Unlike the GDPR, not only natural persons (people) should be protected, but also legal persons (companies and associations). This ePrivacy Regulation specifies and extends the protection of personal data with regard to GDPR relevant electronic communication data, which is personal data.

3. What regulates the ePrivacy Regulation ?

This ePrivacy Regulation would not only regulate communication via (classic) voice telephony, text messages (SMS), and email, but also communication via VoIP telephony, messenger services, and web-based email services. It also applies to the increasingly important machine-to-machine communication ("Internet of Things").

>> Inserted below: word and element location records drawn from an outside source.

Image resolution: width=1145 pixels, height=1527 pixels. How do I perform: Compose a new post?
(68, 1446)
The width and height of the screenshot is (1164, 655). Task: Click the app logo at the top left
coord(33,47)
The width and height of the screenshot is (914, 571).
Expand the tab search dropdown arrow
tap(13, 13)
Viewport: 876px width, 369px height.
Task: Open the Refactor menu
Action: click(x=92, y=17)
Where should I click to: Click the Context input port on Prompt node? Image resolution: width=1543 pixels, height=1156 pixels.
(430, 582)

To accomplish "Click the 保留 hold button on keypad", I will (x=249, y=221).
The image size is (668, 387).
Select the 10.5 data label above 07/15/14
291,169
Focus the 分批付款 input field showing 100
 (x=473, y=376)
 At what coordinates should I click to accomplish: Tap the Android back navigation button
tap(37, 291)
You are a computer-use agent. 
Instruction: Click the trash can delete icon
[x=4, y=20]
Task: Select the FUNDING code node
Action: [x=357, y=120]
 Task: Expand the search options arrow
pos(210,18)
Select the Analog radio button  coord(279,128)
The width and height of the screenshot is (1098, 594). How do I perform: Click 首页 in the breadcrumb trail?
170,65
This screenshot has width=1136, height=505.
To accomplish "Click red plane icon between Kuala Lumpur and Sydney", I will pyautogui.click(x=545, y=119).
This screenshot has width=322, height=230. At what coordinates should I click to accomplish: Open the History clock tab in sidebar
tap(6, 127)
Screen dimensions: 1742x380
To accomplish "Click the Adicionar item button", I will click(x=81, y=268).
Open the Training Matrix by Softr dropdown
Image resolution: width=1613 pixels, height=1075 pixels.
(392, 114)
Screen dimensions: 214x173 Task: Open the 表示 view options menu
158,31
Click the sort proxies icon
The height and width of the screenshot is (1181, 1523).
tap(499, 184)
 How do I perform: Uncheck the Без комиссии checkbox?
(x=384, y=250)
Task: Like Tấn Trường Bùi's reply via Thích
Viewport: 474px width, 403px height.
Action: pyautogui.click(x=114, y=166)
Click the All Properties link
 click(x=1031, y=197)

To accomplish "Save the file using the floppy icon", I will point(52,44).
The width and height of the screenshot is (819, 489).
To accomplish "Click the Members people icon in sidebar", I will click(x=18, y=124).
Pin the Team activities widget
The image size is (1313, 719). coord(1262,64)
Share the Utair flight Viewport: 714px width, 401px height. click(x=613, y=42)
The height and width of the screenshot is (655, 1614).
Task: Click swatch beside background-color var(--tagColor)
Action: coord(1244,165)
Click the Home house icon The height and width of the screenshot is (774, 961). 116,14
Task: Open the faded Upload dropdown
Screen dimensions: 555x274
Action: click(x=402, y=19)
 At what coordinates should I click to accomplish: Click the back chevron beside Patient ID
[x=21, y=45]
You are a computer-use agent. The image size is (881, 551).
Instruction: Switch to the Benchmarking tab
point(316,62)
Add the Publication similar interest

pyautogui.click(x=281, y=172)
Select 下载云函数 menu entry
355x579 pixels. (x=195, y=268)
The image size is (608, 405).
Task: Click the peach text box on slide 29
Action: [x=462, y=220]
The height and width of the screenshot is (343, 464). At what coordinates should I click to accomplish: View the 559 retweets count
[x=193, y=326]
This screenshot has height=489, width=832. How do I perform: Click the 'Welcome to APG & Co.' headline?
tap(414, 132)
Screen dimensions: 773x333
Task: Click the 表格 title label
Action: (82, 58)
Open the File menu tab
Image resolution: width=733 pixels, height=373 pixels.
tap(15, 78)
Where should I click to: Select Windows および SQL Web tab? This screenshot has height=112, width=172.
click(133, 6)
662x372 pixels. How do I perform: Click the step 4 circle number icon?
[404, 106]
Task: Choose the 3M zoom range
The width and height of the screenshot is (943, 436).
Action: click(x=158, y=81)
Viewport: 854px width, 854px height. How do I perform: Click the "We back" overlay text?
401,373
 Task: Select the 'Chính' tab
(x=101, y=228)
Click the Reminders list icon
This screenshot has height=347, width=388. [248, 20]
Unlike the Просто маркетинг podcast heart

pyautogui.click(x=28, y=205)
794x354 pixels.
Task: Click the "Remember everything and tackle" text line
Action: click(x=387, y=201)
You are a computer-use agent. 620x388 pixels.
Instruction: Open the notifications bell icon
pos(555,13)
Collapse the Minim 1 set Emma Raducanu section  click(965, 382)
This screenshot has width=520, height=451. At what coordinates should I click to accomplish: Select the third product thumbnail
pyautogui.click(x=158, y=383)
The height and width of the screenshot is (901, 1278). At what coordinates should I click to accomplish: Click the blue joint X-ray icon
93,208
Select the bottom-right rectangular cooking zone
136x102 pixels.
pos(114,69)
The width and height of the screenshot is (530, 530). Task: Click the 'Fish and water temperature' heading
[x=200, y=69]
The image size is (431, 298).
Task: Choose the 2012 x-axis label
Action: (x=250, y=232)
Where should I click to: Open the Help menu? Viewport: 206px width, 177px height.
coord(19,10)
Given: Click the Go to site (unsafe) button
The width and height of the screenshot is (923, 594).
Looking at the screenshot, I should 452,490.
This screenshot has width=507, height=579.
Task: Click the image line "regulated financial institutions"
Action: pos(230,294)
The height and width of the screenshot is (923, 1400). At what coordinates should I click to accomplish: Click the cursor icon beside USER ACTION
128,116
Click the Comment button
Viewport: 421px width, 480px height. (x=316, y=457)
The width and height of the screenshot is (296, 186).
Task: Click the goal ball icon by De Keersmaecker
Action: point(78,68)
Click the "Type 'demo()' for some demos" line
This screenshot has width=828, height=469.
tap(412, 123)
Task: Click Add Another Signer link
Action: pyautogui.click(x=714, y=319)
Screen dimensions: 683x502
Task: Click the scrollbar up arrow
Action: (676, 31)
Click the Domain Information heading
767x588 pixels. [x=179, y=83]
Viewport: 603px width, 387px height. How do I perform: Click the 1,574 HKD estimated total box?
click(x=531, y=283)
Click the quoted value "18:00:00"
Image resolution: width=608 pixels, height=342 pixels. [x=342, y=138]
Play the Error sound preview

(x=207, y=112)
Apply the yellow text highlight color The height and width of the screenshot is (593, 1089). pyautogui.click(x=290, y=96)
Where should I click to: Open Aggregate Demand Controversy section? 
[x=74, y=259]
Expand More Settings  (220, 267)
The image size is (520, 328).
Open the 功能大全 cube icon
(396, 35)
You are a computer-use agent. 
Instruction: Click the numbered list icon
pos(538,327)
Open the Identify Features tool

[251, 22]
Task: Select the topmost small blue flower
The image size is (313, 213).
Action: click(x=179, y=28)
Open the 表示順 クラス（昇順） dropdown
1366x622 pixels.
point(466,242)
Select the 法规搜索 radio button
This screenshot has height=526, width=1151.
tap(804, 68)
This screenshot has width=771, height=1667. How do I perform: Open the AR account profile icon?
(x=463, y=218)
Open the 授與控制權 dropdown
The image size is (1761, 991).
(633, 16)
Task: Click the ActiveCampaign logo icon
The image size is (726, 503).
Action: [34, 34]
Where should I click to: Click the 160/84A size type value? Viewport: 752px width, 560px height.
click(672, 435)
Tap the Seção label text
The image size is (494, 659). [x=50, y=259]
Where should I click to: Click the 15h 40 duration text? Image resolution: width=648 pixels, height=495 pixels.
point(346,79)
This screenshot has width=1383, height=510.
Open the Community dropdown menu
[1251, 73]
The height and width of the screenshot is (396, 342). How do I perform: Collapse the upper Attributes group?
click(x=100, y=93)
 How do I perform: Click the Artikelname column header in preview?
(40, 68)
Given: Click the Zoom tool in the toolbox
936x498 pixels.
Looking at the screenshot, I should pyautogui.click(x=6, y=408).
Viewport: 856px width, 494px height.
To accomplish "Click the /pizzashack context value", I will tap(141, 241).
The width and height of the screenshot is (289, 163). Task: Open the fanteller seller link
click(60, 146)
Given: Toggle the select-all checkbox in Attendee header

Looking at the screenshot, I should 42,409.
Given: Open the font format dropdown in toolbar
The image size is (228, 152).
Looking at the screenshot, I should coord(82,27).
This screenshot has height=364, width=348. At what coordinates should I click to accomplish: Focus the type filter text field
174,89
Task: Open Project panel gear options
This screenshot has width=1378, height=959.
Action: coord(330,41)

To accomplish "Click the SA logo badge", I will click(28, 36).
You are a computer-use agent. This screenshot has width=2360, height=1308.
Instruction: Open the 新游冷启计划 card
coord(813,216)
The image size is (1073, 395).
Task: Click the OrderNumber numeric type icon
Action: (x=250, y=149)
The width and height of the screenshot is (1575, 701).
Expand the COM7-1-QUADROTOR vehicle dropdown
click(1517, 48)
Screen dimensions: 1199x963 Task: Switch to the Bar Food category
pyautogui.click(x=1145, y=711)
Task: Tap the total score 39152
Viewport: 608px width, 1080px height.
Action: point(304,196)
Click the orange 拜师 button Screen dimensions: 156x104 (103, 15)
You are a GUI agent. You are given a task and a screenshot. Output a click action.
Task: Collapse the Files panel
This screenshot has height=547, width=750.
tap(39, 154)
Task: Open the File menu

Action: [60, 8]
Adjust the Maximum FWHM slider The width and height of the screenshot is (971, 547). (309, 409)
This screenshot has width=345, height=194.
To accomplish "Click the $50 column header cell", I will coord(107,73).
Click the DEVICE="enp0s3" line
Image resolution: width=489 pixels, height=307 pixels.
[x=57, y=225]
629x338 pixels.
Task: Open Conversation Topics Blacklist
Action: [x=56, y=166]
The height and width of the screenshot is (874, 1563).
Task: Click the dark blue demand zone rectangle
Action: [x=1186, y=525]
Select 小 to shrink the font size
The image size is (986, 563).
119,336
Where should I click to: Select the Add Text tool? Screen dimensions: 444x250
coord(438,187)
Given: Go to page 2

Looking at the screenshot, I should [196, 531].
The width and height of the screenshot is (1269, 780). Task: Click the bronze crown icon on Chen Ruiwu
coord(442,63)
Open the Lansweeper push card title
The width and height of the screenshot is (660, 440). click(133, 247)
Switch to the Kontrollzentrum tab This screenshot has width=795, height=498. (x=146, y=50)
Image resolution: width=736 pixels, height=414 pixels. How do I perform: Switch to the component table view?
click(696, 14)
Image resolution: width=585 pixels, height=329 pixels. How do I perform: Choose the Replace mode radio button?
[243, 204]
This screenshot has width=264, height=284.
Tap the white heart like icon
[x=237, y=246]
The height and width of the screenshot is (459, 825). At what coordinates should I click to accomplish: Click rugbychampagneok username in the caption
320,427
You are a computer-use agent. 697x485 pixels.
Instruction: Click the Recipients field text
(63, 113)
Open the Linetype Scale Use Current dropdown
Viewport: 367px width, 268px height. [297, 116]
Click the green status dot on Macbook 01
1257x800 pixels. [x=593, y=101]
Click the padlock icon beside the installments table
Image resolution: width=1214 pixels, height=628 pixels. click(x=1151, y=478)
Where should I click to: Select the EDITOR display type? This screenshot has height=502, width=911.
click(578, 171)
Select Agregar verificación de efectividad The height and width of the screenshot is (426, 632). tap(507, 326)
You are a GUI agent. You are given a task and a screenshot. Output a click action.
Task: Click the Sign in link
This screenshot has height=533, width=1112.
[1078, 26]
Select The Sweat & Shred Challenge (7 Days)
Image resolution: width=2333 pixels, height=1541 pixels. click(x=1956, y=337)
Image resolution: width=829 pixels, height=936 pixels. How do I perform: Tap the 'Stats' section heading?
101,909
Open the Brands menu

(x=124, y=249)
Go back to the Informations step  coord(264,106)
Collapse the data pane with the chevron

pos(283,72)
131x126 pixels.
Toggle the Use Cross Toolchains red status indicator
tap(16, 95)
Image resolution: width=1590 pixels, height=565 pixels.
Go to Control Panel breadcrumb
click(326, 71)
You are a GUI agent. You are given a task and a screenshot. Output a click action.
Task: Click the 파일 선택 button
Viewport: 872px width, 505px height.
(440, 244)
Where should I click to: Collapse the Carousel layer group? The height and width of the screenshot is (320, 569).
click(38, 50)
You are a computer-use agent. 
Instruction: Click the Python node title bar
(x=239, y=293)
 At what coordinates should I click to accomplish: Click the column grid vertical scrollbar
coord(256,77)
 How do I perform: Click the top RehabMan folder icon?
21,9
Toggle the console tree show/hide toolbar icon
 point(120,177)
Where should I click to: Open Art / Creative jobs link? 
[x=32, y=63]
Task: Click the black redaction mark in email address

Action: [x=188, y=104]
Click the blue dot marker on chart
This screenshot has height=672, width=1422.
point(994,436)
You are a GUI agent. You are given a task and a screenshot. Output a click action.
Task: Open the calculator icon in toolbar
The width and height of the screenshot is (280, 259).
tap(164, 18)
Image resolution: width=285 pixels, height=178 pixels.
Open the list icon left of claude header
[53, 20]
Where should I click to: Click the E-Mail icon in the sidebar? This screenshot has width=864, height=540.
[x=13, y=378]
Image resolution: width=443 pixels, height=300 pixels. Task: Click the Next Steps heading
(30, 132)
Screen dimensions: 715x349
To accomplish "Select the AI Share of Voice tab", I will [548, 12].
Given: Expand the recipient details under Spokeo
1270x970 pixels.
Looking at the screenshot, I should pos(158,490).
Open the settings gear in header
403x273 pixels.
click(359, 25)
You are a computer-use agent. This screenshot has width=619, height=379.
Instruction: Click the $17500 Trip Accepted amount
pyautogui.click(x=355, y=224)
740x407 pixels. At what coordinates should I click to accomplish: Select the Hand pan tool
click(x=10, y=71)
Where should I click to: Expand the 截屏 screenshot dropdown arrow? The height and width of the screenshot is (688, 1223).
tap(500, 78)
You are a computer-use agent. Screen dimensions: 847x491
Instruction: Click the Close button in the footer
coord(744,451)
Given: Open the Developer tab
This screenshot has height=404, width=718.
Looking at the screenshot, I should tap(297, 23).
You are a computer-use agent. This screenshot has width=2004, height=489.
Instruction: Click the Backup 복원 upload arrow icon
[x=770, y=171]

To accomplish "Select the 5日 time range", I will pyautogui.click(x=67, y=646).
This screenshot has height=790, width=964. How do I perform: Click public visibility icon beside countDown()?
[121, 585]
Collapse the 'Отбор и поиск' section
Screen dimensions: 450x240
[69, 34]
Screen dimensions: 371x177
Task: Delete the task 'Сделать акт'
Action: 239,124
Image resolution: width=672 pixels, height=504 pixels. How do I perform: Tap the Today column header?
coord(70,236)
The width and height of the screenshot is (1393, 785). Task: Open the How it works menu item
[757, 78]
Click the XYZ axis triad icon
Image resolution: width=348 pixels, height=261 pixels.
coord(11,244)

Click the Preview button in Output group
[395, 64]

It pays particular attention to the way in which information is stored or sent, requested or processed by users' devices (e.g. PCs and smartphones). This is because sensitive personal data (e.g. emails and messages, pictures, contact, and location data) are practically always stored on these end devices. Therefore, end users should be protected against the use of tracking tools to secretly monitor their activities without their knowledge (e.g. cookies, browser fingerprinting, and similar technologies used to track user behavior).

4. When is the ePrivacy Regulation coming?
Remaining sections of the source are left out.